Love, sex and money, she said. And now it's down to just the one: sex wins, money be damned and love - who needs it?
And it readers of who he acknowledges there are many
learns that in the glam world of Cosmopolitan, to which she presumably aspires by dint of buying it, it is thoroughly modern to fly to Ibiza or Faliraki, to drink herself under the taverna table and to fall into bed with local young Lotharios, who can't believe their luck at what's handed to them on a semi-naked plate.
Not suprisingly Cosmo fights back quickly.Editor Louise Court writing on Guardian Unlimited that:
Yes Cosmo is about sex. No news there - it always has been. But it is also about love, happiness, self-respect and being the best you can be. It reflects the true dreams, desires and aspirations of 1.7 million readers every month.
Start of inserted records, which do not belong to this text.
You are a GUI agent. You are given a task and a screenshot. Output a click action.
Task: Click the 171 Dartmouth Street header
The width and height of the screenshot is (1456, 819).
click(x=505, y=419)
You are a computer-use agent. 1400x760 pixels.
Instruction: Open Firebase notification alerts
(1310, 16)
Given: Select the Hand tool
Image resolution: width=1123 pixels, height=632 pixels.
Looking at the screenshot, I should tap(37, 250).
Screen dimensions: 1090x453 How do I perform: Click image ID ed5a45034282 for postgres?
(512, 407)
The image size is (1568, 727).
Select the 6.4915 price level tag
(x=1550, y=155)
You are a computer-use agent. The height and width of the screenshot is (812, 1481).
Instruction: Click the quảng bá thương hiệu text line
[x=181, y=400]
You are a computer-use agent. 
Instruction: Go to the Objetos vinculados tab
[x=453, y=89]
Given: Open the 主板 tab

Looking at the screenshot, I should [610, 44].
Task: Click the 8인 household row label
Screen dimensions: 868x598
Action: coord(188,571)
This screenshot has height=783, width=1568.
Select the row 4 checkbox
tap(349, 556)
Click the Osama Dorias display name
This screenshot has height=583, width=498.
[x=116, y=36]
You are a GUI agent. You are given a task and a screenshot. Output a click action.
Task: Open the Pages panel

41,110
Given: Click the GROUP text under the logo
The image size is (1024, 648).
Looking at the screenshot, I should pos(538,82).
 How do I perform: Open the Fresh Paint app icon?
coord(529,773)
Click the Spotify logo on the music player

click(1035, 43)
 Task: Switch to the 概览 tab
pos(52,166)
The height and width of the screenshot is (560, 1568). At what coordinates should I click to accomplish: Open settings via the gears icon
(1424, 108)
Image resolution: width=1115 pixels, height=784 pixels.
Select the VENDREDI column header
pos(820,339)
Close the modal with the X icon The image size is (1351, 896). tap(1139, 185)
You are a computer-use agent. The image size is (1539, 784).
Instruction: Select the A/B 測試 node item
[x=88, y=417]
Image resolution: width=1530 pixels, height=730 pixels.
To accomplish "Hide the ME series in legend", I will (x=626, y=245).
Today's young women may be far more forthright in the way they talk about sex, and what they expect from it than when Carol Sarler was in her twenties. But times change and the brilliance of Cosmo is its ability to stay forever young. Carol Sarler is a great writer, but she admits she started working on women's magazines almost 40 years ago - when she was a young woman. If Cosmo still rocked her boat now I would be seriously worried.